A sister once prayed the Lord to grant her a certain thing which was not at all wrong, but which proved in the end not the best thing.  Her heart, however, was set on it, so she asked.  The Lord gave her her desire, but the result was leanness to her soul.  It is usually better to inquire of the Lord His way, than to plan our own way and then ask God to bless it.  God’s way is always better than our way, even if our Tarshish ship starts out in beautiful sunlight, fair skies and favoring breezes.

Another sister once came voluntarily to make a confession.  She said she felt she must do it.  She had carried the burden for a long time.  She had committed a terrible wrong.  No one knew it but herself.  It was not something about which there was any question as to its being wrong.  Among other things she said, “I even asked the Lord to help me in its accomplishment.”  It was murder.  Opportunity favored the committing of the deed.  It was done.  God frustrated the completion, so far as results were concerned.  Then came the storm at sea, and the bitterness of the failure of the plan and the finding out the rebuke of an offended God.

Because God will not set aside our moral freedom, and because the natural order of events may seem to favor our plan, is not always sufficient evidence that our desire is in harmony with God’s will.  The order of nature and the circumstantial world keeps on with open doors, forks in the road, the choice of ways, and more open doors for the accomplishment of our desires and purposes.  Asking the Lord to have a ship going to Tarshish about the time you want to go, and the seeing of the ship at the pier, is not positive proof that God wants you to go there.  He has ships going there for other purposes.  The ship may be there only to test your obedience instead of furnishing you an opportunity to become disobedient.  If you have asked God to help you steal some corn, it is no sign that He sanctions your theft because a neighbor has a big crib of corn with the door standing open.  That favoring circumstance which gave you opportunity to meet a friend you had prayed you might see, is not a sure sign God wanted you to meet.  It depends much upon emotions and desires.  Sometimes God answers your request as the only way for you to see the “leanness” of your soul.  Even Tarshish ships on a contrary sea may bring good.

 

 


Endnotes for Tarshish Ships

1 Psalm 76:10.

2 In the theological study of God’s moral government, man is said to be endowed with free will.

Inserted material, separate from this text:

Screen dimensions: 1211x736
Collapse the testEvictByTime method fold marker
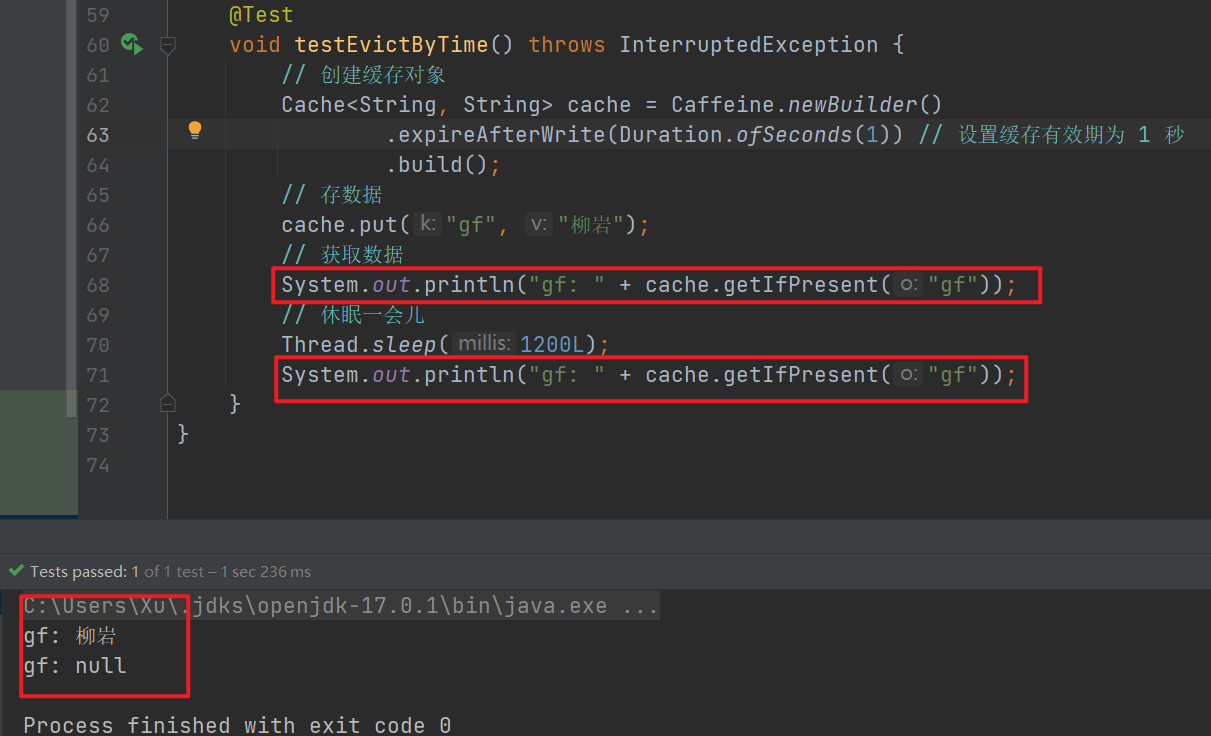[168, 45]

3 This is no doubt an allusion to the victim in Jesus’ parable of The Good Samaritan; the man who was mugged and robbed was going “down from Jerusalem to Jericho” (Luke 10:30).

4 It is this story of lusting for meat (Numbers 11:30-35) to which Psalm 106:15 refers.  See also Psalm 78:26-31.

5 Obviously, Isaiah refers to the parable of the Prodigal Son, Luke 15:11-24.

6 “A fine city appointment”—With a twinkle in his eye, Reid is indulging in a bit of wry humor.  For many country ministers and small-town pastors of his day (and our day?), men with small congregations and meager remuneration, “a fine city appointment” was often seen as a promotion carrying with it the favor of one’s denomniational leadership, along with prestige, influence, and a livable salary.  It is as though Isaiah were saying, “In the natural, most men would jump at the chance to have a ‘big city’ ministry.”

7 Grip is one of Reid’s oft-used words.  It is short for handgrip, that is, a traveling bag easily carried by its “grip” or handle.  Isaiah was a man who spent much, perhaps most, of his adult life “on the road” as an evangelist, and used to refer to the things he learned in God’s “Trunk and Grip University.”